[Element and text location data]
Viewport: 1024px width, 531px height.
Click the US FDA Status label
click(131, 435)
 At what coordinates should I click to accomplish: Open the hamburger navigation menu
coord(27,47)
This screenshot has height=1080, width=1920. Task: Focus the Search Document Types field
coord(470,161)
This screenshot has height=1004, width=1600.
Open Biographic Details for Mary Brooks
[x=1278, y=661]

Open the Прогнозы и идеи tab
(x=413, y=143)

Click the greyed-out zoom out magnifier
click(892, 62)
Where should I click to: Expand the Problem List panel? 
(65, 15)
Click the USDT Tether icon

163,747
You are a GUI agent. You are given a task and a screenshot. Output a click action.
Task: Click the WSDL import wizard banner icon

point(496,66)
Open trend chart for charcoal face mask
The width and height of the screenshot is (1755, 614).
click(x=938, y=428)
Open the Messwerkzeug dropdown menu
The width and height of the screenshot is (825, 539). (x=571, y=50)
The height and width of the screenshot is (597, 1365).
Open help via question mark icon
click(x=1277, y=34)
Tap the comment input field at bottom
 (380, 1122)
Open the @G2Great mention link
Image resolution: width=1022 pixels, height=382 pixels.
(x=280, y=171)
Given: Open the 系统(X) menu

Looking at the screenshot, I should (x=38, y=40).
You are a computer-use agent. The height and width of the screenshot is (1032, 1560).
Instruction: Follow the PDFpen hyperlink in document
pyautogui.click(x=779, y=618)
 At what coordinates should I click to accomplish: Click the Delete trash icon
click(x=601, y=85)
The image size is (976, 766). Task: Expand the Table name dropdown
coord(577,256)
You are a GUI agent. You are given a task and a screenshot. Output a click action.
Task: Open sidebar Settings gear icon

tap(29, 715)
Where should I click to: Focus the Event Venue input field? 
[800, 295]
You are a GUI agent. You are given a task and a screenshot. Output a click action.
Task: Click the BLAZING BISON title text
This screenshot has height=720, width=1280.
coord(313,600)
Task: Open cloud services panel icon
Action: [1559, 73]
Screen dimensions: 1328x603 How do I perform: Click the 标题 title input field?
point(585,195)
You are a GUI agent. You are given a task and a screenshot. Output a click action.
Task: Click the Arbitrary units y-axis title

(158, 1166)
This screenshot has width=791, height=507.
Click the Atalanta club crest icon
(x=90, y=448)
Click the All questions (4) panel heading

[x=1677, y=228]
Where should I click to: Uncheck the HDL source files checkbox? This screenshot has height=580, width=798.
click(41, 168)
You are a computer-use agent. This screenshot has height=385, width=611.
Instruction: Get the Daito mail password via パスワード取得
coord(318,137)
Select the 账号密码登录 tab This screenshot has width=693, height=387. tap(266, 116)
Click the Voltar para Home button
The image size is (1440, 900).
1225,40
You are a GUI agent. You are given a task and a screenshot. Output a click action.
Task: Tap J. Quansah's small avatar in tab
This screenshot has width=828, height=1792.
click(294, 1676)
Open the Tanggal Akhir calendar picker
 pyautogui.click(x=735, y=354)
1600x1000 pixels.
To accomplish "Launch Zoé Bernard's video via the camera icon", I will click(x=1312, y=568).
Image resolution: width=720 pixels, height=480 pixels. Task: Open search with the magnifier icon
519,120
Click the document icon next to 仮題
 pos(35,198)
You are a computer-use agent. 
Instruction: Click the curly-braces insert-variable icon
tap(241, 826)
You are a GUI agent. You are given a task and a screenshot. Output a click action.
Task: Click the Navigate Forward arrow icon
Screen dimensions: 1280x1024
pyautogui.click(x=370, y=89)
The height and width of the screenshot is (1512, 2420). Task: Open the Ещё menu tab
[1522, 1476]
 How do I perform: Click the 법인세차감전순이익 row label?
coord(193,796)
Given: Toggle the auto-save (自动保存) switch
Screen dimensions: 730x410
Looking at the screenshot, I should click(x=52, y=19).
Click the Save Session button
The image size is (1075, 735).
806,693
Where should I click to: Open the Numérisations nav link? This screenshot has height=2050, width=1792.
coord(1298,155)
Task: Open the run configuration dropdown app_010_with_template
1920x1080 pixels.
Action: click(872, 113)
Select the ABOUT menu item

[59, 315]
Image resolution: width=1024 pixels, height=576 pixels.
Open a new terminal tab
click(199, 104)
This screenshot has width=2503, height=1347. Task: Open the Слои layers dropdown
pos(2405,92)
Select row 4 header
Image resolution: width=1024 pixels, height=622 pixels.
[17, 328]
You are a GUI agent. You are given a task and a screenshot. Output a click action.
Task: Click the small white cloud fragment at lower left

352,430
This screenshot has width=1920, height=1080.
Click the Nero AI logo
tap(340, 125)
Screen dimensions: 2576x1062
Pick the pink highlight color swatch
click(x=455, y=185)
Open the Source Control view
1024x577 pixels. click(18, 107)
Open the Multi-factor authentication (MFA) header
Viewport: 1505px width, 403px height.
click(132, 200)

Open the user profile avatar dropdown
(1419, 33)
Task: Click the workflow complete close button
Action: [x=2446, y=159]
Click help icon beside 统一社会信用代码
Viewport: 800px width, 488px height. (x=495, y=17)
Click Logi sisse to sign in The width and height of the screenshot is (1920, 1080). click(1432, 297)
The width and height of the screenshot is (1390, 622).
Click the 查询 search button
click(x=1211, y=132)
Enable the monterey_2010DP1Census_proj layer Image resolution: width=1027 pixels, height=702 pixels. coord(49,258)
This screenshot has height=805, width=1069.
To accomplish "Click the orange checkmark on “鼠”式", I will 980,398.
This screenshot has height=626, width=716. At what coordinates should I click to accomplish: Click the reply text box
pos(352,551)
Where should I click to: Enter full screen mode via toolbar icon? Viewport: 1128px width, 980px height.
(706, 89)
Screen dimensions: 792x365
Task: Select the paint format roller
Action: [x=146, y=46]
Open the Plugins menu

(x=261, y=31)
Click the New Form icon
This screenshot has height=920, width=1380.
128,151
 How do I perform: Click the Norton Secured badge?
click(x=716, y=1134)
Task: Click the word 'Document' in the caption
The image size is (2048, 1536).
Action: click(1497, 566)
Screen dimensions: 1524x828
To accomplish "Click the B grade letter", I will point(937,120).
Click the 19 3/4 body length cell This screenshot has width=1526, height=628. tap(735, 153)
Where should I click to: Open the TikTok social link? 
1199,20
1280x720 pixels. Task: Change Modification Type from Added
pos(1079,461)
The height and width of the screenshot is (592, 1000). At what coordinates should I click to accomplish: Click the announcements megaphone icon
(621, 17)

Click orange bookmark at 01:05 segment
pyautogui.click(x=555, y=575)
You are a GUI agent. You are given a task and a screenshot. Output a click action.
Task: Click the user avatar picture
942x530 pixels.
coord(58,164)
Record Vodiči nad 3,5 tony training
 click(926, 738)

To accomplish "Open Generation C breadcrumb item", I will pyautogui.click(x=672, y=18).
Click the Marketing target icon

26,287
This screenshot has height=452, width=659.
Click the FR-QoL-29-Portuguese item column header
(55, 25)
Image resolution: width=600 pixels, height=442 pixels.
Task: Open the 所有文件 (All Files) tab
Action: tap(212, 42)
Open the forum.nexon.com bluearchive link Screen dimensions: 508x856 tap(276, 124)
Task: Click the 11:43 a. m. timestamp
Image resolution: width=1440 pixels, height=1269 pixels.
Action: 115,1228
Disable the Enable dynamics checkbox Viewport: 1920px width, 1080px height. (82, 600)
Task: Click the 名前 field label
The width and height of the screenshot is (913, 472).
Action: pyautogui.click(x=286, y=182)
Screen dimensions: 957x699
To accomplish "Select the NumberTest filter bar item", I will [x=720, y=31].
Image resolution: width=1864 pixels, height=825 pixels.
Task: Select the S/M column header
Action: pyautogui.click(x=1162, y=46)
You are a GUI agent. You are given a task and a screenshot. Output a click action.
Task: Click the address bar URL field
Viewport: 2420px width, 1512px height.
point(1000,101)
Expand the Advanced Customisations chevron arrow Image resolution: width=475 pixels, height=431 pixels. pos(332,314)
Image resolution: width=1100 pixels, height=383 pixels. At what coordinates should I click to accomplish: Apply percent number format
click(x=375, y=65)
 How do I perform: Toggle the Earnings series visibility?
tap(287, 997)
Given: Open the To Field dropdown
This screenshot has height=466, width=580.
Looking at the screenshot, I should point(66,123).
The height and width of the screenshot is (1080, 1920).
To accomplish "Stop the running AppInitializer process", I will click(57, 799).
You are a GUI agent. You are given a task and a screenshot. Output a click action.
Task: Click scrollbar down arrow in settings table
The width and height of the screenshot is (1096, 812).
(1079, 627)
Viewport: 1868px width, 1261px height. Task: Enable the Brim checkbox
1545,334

_STATED GOAL_.
Find every line in the entries above that contains the word "title" and copy each one in full.

_EXERCISE RESPONSE_.
Task: Click the BLAZING BISON title text
Screen dimensions: 1328x603 How do I perform: Click the 标题 title input field?
Task: Click the Arbitrary units y-axis title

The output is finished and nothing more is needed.